Cochabamba, miércoles 21 de agosto de 2019

Para los anfibios tampoco es fácil

| Ph.D., docente de la Universidad de Évora, Portugal edu_mora123@outlook.com | 06 feb 2019 | Ed. Imp.

Con más de 7.000 especies, los anfibios son un grupo antiguo de animales que se originó hace 400 millones de años, mucho antes que los reptiles. Hoy en día enfrentan las mayores tasas de extinción con 250 especies desaparecidas en las últimas tres décadas y la probable desaparición de la mitad del resto en los siguientes 40 años (menos de dos generaciones humanas). Y sí, la razón detrás de esa catástrofe es el hombre.

Procesos como la deforestación, contaminación e introducción de especies invasoras eliminan el hábitat de los anfibios causando su extinción, pero un evento relacionado con la reproducción humana ha sido el factor clave para el deceso de cientos de especies de sapos y ranas. Entre los años 1930 y 1950, millares de ejemplares de la rana africana Xenopus laevis fueron exportados desde África hacia el resto del mundo para pruebas de embarazo, pero con el advenimiento de los métodos modernos esos ejemplares fueron liberados en ecosistemas locales. El problema fue que las ranas venían desde África infectadas con el quitridio Batrachochytrium dendrobatidis, un hongo altamente infeccioso para especies locales, causándoles la quitridiomicosis. Esta enfermedad se establece en la piel del animal, ocasionando un desbalance de iones que termina afectando al corazón, mortalmente.

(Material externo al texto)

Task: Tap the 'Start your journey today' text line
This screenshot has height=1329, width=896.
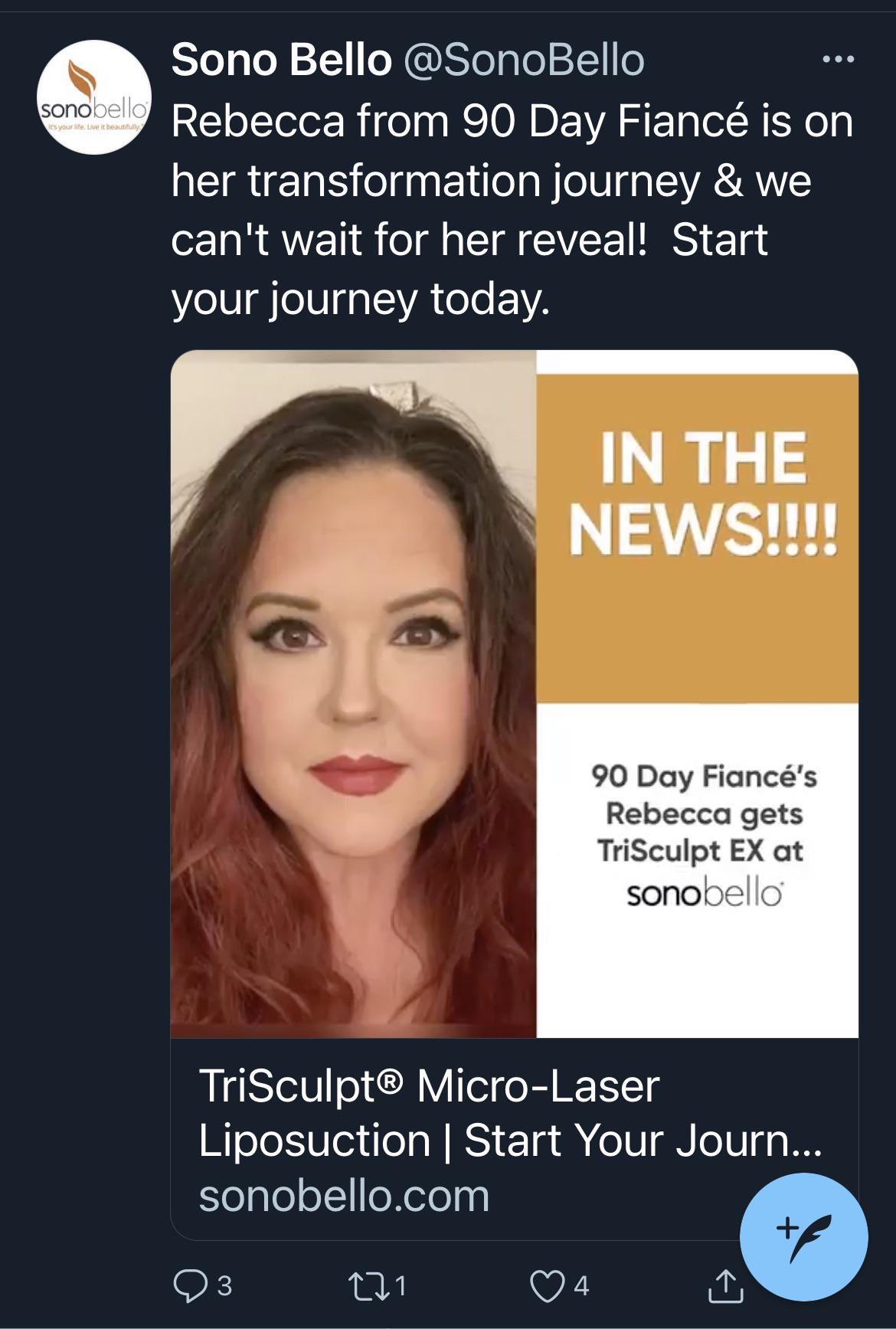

Estudios recientes determinaron que el quitridio ya estaba presente en muchas especies de anfibios a nivel mundial, pero que las cepas halladas en la rana africana eran mucho más agresivas. La patogenicidad del hongo se ha incrementado con el cambio climático, principalmente debido a que el sistema inmunitario de los anfibios se debilita en un ambiente de temperaturas fluctuantes.

En Bolivia no se tiene una estimación de cuán extensa es la quitridiomicosis entre las 323 especies de anfibios registradas, pero si se ha descubierto que una especie emblemática, la rana del lago Titicaca (Telmatobius culeus), está infectada y que esto podría ser en parte causante del grave riesgo en el que se halla esta especie.

La carencia de información epidemiológica sobre los anfibios del país es lamentable ya que Bolivia se halla en una de las zonas con mayor tasa de extinción de anfibios en el mundo. En vista del rol que estos organismos desempeñan en los ecosistemas y los servicios ambientales que proporcionan, esa carencia es inadmisible y pone en serio riesgo el balance de nuestro entorno, en detrimento de nosotros mismos.

La experiencia en Cochabamba muestra que con la disminución de las poblaciones de batracios se ha dado un incremento en las poblaciones de insectos, incluyendo aquellos que son vectores de transmisión de enfermedades graves como la chicunguña, fiebre amarilla y dengue.

Añado que nuestros hijos disfrutan cada vez menos de los cantos de apareamiento de los sapos y ranas en torrenteras y lagunas locales, y de la diversidad faunística que estos representan. La pérdida se traduce en la desmejora del legado y acervo natural que les dejamos y, con ello, en el empobrecimiento de su identidad. Después de todo, sería un acto hueco pretender que como nosotros, ellos se definan con base en el chicharrón, el guarapo o el Cristo de la Concordia. ¿O qué dice usted?